In simpler terms, no non-key attribute should be dependent on only a *part* of a composite primary key. If a non-key attribute can be determined by only one part of a composite key, it should be moved to a separate table.
Example: Consider an 'OrderDetails' table with (OrderID, ProductID) as a composite primary key. If ProductName and Price depend only on ProductID (a part of the key), they violate 2NF. Quantity, however, would depend on both OrderID and ProductID.
CREATE TABLE OrderDetails (
OrderID INT,
ProductID INT,
ProductName VARCHAR(100), -- Depends only on ProductID (partial dependency)
Price DECIMAL(10, 2), -- Depends only on ProductID (partial dependency)
Quantity INT,
PRIMARY KEY (OrderID, ProductID)
);
Third Normal Form (3NF)
A table is in Third Normal Form (3NF) if it is in 2NF and there are no transitive dependencies of non-key attributes on the primary key.
A transitive dependency occurs when a non-key attribute is dependent on another non-key attribute, which in turn is dependent on the primary key. If A determines B, and B determines C, then C is transitively dependent on A.
Example: In an 'Employees' table, if EmployeeID determines DepartmentID, and DepartmentID determines DepartmentName, then DepartmentName is transitively dependent on EmployeeID. To achieve 3NF, DepartmentName should be moved to a separate Departments table, with DepartmentID acting as a foreign key in the Employees table.
CREATE TABLE Employees (
EmployeeID INT PRIMARY KEY,
EmployeeName VARCHAR(100),
DepartmentID INT,
DepartmentName VARCHAR(100) -- Depends on DepartmentID, which depends on EmployeeID (transitive dependency)
);
Boyce-Codd Normal Form (BCNF)
Boyce-Codd Normal Form (BCNF) is a stricter version of 3NF. A table is in BCNF if and only if for every non-trivial functional dependency X → Y, X is a superkey.

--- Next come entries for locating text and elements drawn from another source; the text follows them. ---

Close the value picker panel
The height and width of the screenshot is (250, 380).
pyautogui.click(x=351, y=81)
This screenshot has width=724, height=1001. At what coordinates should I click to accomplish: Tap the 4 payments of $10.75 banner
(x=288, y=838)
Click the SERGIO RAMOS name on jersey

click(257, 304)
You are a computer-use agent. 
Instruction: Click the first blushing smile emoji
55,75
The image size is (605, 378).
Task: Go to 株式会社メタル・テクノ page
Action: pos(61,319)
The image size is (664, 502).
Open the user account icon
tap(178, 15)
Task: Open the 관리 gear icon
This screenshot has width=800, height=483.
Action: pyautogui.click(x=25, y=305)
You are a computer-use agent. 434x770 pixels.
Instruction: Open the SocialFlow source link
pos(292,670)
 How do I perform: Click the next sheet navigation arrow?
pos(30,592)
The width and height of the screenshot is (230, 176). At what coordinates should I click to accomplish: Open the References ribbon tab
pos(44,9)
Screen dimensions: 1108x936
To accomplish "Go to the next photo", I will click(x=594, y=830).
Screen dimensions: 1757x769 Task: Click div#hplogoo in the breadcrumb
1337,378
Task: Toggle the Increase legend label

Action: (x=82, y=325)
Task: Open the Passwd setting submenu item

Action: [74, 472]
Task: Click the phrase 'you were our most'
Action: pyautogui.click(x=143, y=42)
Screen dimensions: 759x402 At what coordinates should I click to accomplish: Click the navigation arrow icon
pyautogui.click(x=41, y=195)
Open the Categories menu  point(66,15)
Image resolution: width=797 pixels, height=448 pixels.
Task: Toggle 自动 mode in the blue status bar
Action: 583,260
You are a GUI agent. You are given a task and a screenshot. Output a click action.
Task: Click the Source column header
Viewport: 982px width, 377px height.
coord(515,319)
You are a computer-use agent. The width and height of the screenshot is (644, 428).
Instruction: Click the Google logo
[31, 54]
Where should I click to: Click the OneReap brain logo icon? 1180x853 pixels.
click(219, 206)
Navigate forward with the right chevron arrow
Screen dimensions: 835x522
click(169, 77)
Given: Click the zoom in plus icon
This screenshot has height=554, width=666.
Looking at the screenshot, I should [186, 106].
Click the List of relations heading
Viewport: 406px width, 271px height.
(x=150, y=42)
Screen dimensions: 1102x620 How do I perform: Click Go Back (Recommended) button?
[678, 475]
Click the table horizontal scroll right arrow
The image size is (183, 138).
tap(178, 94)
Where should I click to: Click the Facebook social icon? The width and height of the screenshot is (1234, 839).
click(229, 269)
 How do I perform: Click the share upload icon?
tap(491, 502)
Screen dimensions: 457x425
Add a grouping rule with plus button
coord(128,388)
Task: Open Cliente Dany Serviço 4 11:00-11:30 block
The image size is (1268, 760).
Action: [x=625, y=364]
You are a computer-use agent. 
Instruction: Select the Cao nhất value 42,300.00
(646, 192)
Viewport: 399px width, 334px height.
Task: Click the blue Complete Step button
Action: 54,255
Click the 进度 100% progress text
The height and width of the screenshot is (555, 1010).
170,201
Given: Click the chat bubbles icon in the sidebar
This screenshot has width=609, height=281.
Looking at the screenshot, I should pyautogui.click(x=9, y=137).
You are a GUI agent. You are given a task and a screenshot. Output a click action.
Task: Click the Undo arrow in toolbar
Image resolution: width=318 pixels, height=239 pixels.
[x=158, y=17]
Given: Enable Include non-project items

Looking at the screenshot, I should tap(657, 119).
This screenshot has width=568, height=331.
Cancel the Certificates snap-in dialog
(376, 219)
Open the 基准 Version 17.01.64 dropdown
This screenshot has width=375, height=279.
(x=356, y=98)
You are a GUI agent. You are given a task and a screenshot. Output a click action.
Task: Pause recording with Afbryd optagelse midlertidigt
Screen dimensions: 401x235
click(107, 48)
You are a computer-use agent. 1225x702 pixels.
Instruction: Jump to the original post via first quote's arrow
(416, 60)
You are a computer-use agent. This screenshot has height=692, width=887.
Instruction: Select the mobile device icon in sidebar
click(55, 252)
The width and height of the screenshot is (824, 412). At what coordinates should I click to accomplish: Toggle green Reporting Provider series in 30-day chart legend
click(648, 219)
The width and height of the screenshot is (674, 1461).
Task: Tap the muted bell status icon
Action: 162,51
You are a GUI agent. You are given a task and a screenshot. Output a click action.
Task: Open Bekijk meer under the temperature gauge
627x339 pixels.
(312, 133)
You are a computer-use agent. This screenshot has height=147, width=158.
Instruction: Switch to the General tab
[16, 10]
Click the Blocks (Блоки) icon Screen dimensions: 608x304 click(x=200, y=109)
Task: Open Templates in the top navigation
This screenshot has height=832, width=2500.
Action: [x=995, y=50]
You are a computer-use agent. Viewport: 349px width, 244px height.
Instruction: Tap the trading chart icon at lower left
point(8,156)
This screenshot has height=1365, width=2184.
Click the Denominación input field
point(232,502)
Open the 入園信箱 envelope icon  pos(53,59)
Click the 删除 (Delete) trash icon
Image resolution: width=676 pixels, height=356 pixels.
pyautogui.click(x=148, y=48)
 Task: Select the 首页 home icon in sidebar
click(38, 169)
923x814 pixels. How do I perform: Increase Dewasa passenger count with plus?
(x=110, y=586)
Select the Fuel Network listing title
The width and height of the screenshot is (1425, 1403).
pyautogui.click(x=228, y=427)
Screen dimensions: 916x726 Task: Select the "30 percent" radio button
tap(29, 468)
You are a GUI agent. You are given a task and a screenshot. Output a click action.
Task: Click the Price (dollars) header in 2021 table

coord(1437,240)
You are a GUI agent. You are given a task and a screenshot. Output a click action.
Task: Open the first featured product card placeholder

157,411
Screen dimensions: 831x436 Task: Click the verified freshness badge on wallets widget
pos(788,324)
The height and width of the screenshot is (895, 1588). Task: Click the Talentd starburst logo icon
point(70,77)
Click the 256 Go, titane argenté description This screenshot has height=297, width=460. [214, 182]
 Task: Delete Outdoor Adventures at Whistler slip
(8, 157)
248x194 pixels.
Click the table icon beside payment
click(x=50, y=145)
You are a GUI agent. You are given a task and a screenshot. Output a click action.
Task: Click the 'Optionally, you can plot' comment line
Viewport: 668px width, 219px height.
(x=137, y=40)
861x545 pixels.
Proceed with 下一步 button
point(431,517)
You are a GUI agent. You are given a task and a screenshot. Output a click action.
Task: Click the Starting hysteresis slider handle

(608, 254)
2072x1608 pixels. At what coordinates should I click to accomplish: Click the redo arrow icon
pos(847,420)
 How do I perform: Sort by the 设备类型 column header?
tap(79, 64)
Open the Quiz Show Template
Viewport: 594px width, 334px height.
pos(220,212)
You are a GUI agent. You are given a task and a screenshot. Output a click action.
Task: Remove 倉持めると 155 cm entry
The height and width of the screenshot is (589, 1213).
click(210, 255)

This implies that if a non-key attribute determines another attribute, the determining attribute must be a candidate key (or a superkey) itself. BCNF addresses certain anomalies that 3NF might miss, particularly in scenarios involving tables with multiple overlapping candidate keys.
- BCNF is generally considered to be a stronger form of 3NF.
- Most tables that are in 3NF are also in BCNF.
- The primary cases where a 3NF table might not be in BCNF involve tables with multiple, composite, and overlapping candidate keys where a non-key attribute determines part of a candidate key.
While BCNF aims for maximum data integrity, achieving it can sometimes lead to an excessive number of tables and complex joins. In practice, 3NF is often sufficient for most business applications, balancing data integrity with query performance.
Summary and Practical Considerations
| Normal Form | Key Rules |
|---|---|
| 1NF | Atomic values; no repeating groups |
| 2NF | 1NF + No partial dependencies on a composite primary key |
| 3NF | 2NF + No transitive dependencies on the primary key |
| BCNF | For every functional dependency X → Y, X must be a superkey |
While higher normal forms reduce data redundancy and improve integrity, they can also increase the number of tables, potentially leading to more complex queries and slower performance due to the need for more joins. The choice of normal form often involves a trade-off between strict data integrity and practical performance considerations. In some specific scenarios, a controlled degree of denormalization might be applied for performance optimization.